WHAT THE TASK REQUIRES
Recast the records below as a Markdown table with the columns "No." and "Line," numbering every line in order and omitting blank lines. Leave the pictures out of the answer.
--- Start MATERIAL FOR THE TASK ---
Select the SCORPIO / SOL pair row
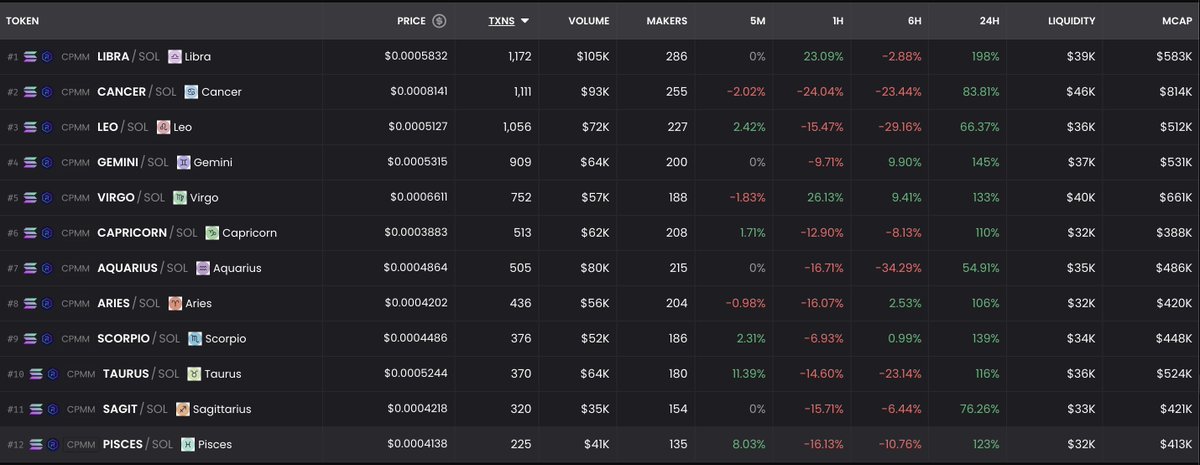The width and height of the screenshot is (1200, 465). (x=600, y=338)
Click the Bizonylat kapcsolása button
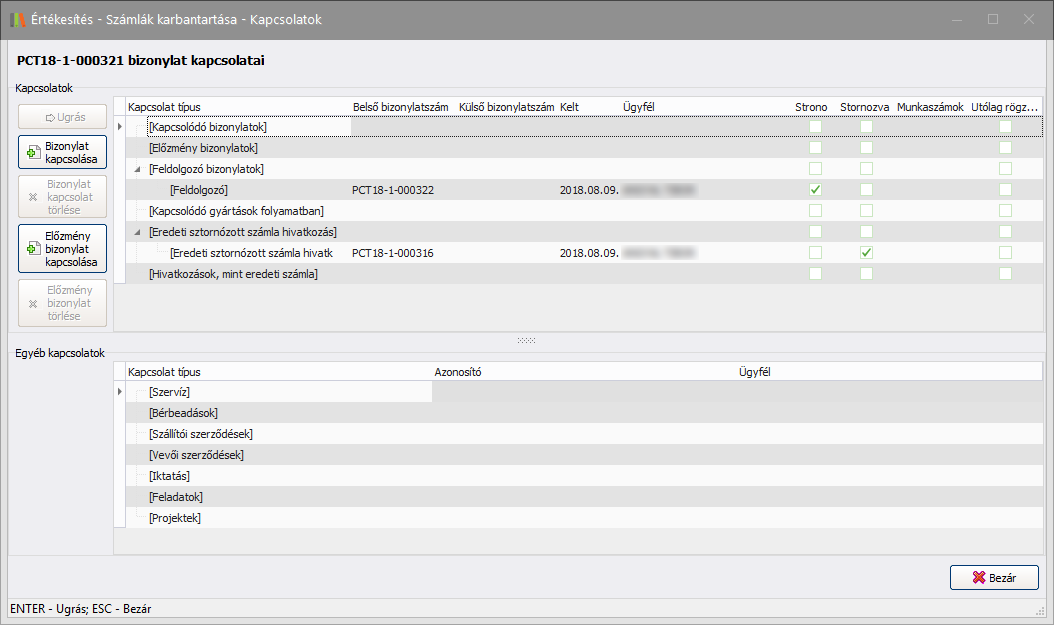Image resolution: width=1054 pixels, height=625 pixels. [62, 153]
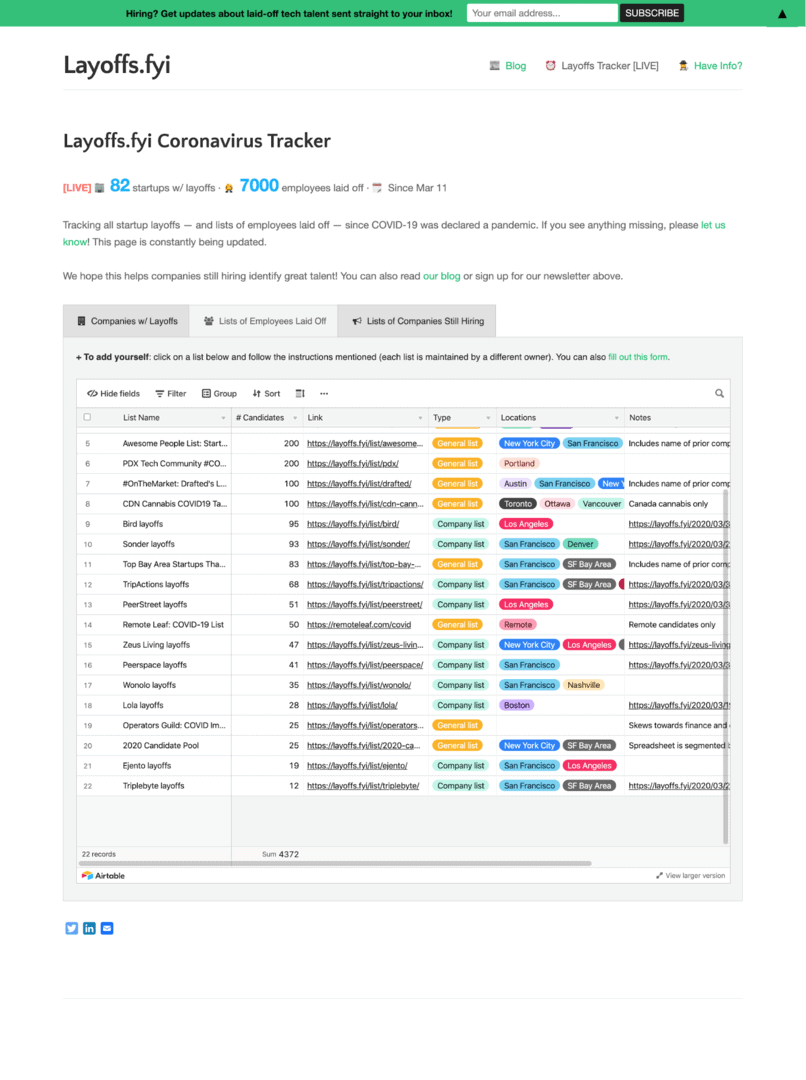Open the Locations column dropdown

617,417
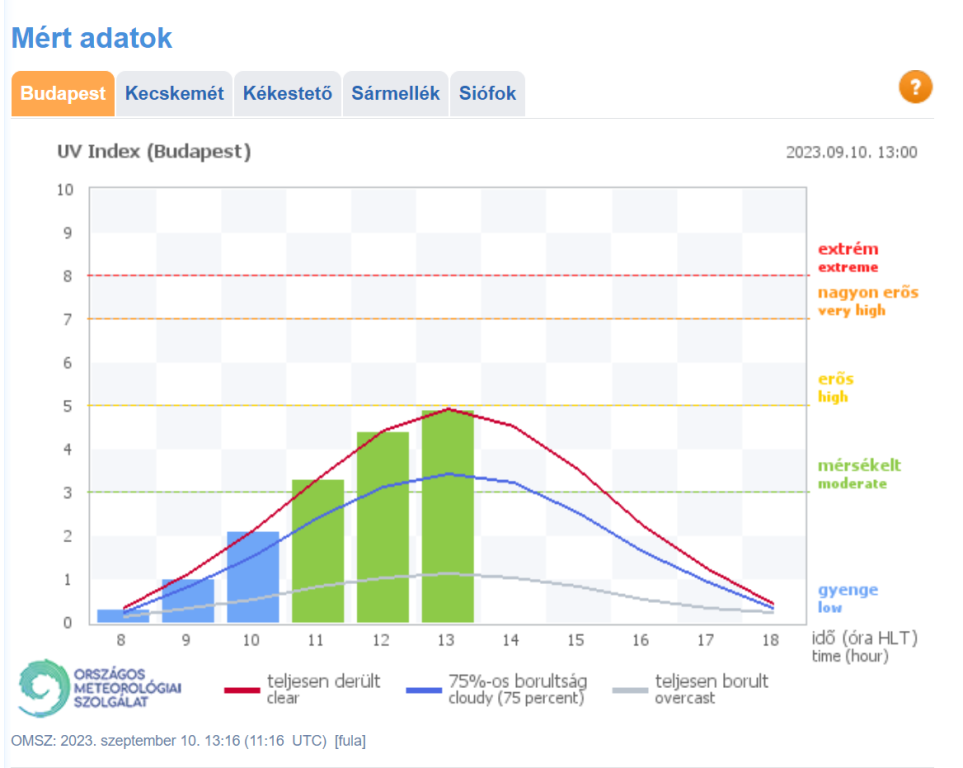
--- End MATERIAL FOR THE TASK ---
EXPECTED ANSWER
| No. | Line |
|---|---|
| 1 | Select the SCORPIO / SOL pair row |
| 2 | The width and height of the screenshot is (1200, 465). (x=600, y=338) |
| 3 | Click the Bizonylat kapcsolása button |
| 4 | Image resolution: width=1054 pixels, height=625 pixels. [62, 153] |
| 5 | Open the Locations column dropdown |
| 6 | 617,417 |